Task to carry out: In your copy, leave out all pictures and reproduce every entry exactly.

Records for this task:
● ● ● ●

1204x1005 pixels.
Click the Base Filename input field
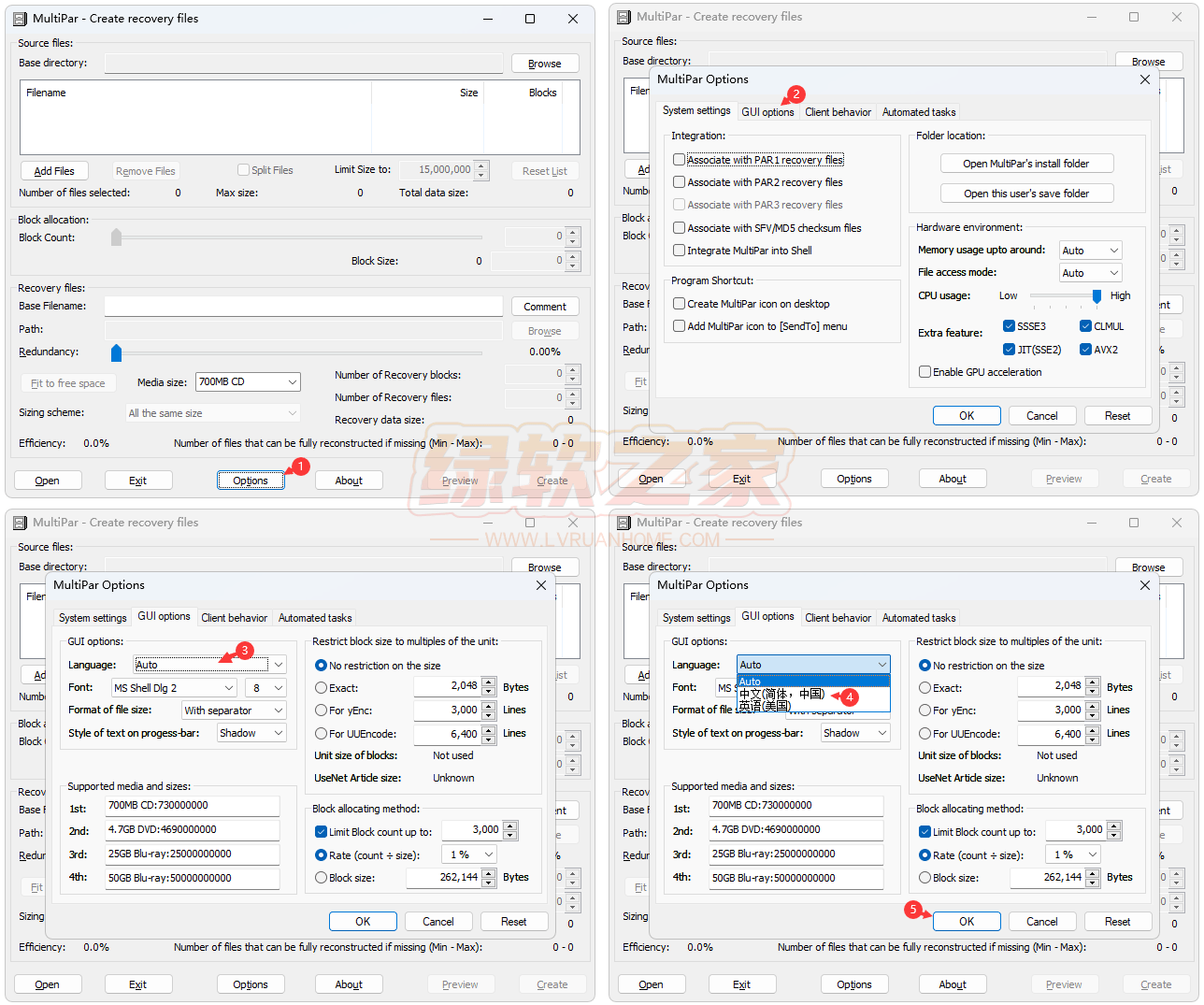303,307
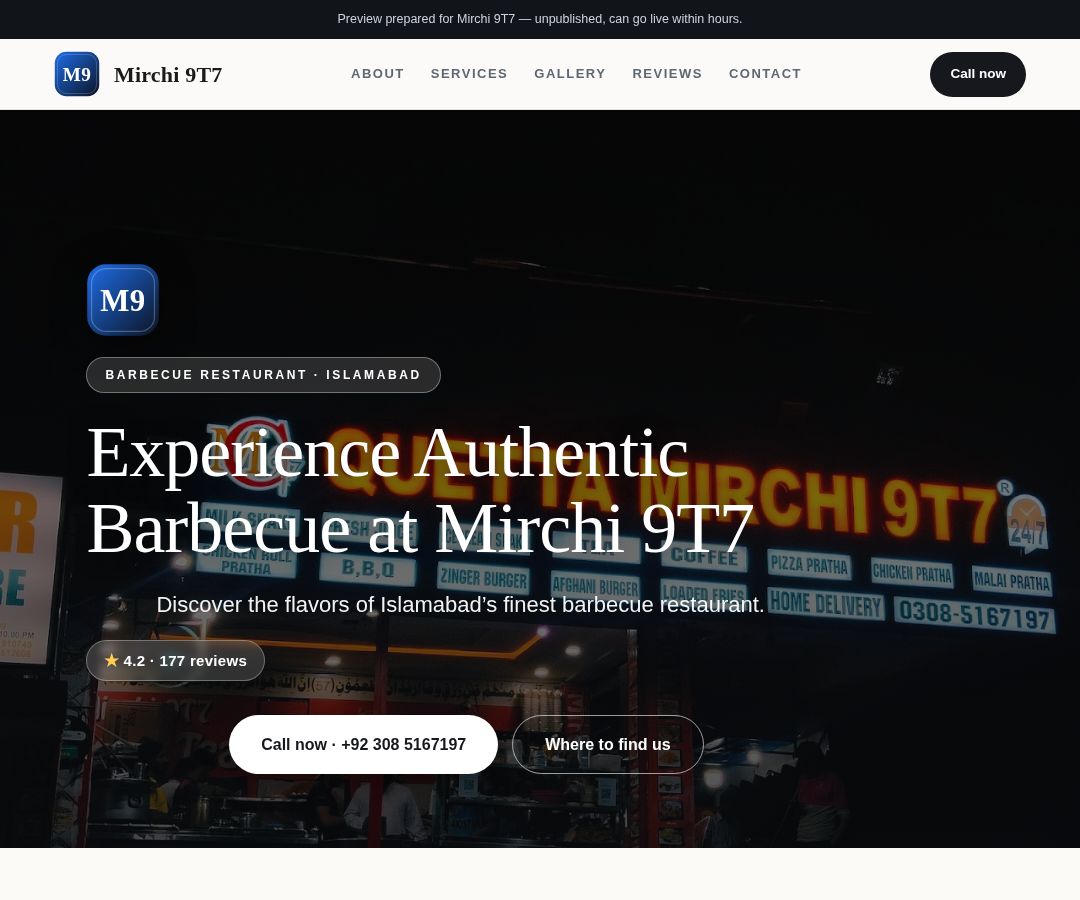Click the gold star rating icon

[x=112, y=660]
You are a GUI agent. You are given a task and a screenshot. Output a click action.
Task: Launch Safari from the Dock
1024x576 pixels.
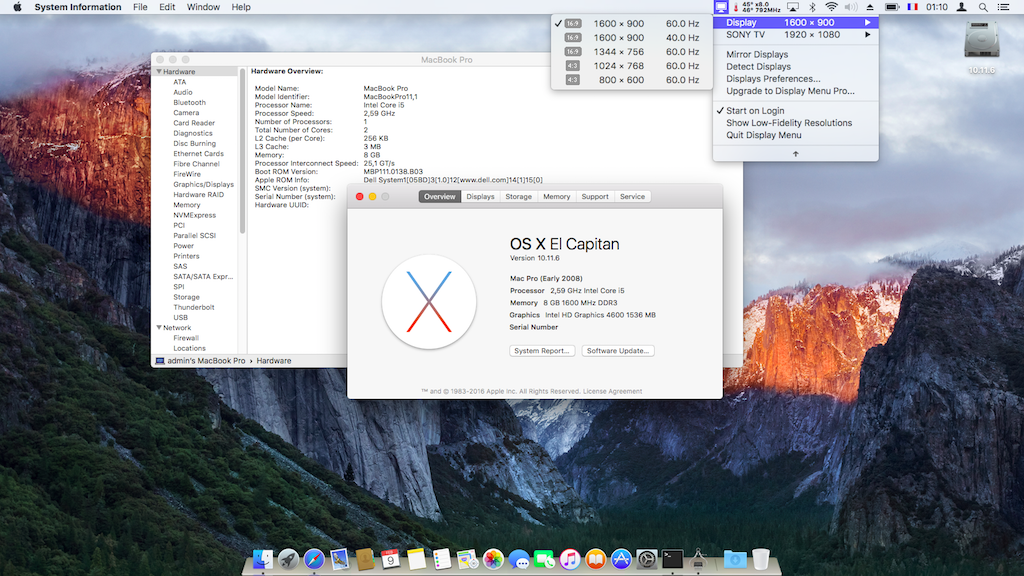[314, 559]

● ● ● ●

Result for this task:
1204x1005 pixels.
Click the Base Filename input field
303,307
Click the gold star rating icon

[x=112, y=660]
You are a GUI agent. You are given a task and a screenshot. Output a click action.
Task: Launch Safari from the Dock
1024x576 pixels.
[314, 559]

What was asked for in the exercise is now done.